Japanese transport officials raided a Toyota-affiliated plant Tuesday after the company admitted to cheating on engine testing, as Toyota Motor Corp. reported it sold over 11 million vehicles in 2023 to retain its status as the world’s top car manufacturer.
Hours after the probe began at Toyota Industries Corp.’s plant in Hekinan, Aichi Prefecture, central Japan, Toyota Chair Akio Toyoda vowed to steer the company out of scandal and ensure the Japanese automaker’s group companies stick to “making good cars.”
“My job is to steer the way for where the overall group should go,” Toyoda said.
He apologized, bowing deeply, and stressed the group vision was rooted in the Toyoda founding family’s ideas of empowering the “genba,” or the workers on the plant floor, “to make good cars that lead to people’s happiness.”
The testing scandal comes at a time of otherwise stellar performance for Toyota, which makes the Camry sedan, Prius hybrid and Lexus luxury models. Its group global vehicle sales for 2023 were a record 11.22 million vehicles, up 7% from the previous year and topping Volkswagen AG of Germany’s global sales of 9.2 million vehicles.
Toyoda spoke in a news conference that was live-streamed from a memorial hall in Nagoya that serves as a museum for the founding family. Sakichi Toyoda invented the automated weaving loom. His son Kiichiro Toyoda, Akio’s grandfather, founded Toyota Motor Corp.
Reporters were called late Monday to Toyota’s Tokyo office, where its CEO Koji Sato, who succeeded Toyoda, apologized for the latest mess: flawed testing at Toyota Industries Corp., which makes diesel engines.
In April, a whistleblower exposed that Daihatsu Motor Corp., which makes small cars and is 100% owned by Toyota, had been cheating on its testing for decades. In 2022, Hino Motors, a truck maker that’s also part of the Toyota group, said it had systematically falsified emissions data dating back as far as 2003.
No major accidents have been reported in connection with any of the cheating. But production has been halted on some of the models, including the 10 models affected by the latest cheating.
Japan’s business daily, Nikkei, reported the alleged violations at Toyota Industries happened because management would not listen to workers who had questioned an overly aggressive development plan for engines.

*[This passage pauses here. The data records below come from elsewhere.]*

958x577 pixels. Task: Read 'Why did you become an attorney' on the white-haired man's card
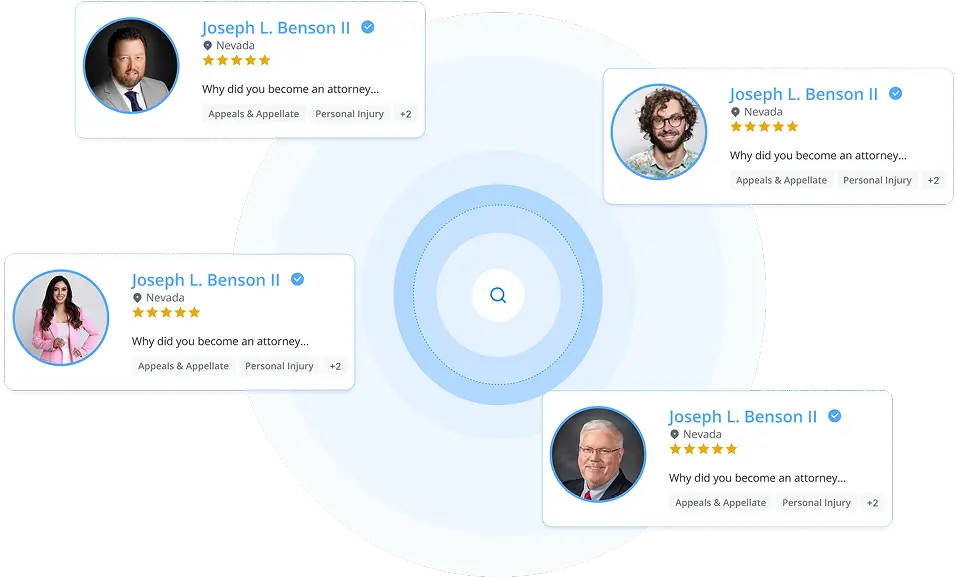click(x=757, y=478)
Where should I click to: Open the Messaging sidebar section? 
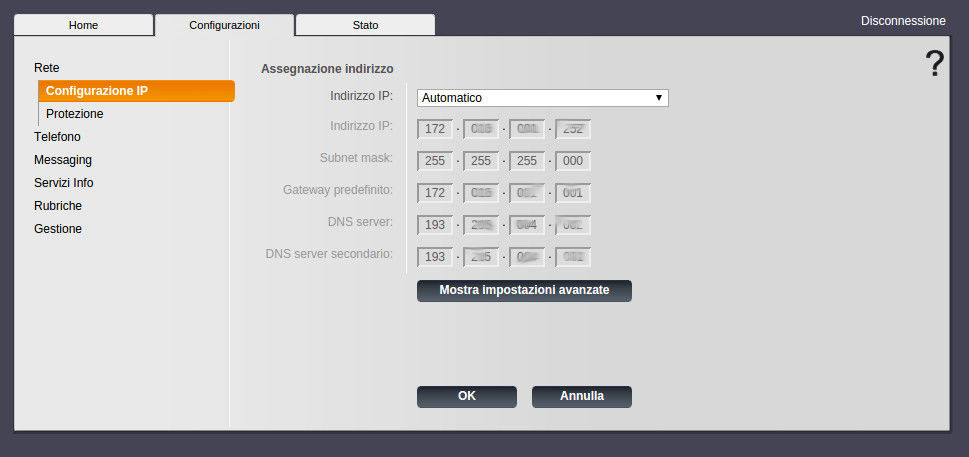coord(63,160)
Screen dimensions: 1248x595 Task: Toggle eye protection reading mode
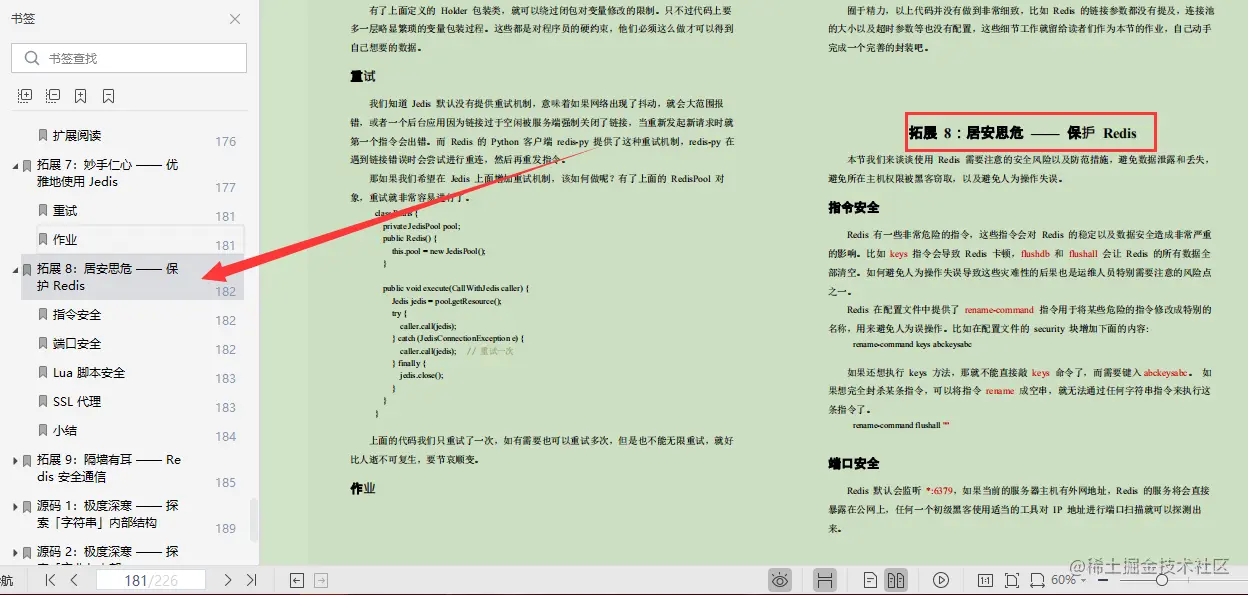[x=780, y=579]
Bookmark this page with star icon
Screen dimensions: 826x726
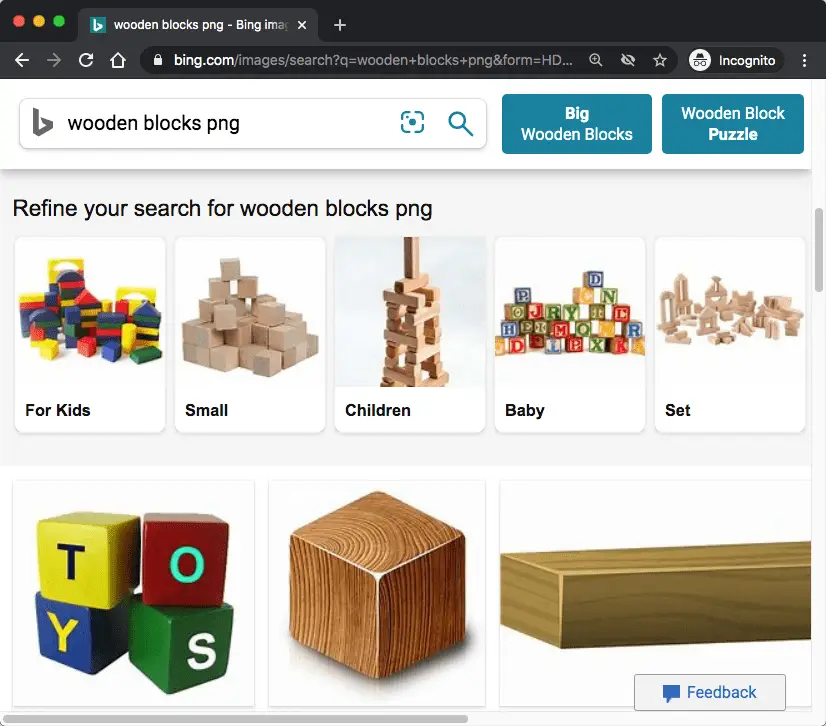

Sato has acknowledged Toyota group companies need better communication and education about the importance of complying with rules.
The latest problem affects models including the Land Cruiser and Hilux sport utility vehicles sold in Japan, Europe, the Middle East, Africa and Asia, but not in North America.
In an unrelated quality problem, Toyota and General Motors Co. told owners of about 61,000 older Corolla, Matrix, RAV4 and Pontiac Vibe models, mostly in the United States, to stop driving them because their Takata air bag inflators are at risk of exploding and hurling shrapnel.
The urgent warning Monday covers certain Corolla compact cars and Matrix hatchbacks from the 2003 and 2004 model years, as well as the RAV4 small SUV from 2004 and 2005. Also covered are about 11,000 Pontiac Vibes from 2003 and 2004, which are essentially the same as the Matrix and were made at the same California factory.
Missteps at automakers often are related to pressures to bring down costs, said Daisuke Uchida, a professor at Keio University who specializes in corporate governance.
“Something may have gotten lost in translation in the communication between management and those working on the ground,” Uchida said.
Analysts say the group companies’ problems are likely to have a limited impact on Toyota’s earnings because their sales and profits are a small fraction of Toyota’s overall global earnings.
Toyoda did not present a concrete plan for action but instead mused on the humble roots of his family business and the importance of believing in invention.
Toyota has weathered turbulent times in the past, he said.
“We must never lose sight of where we all began.”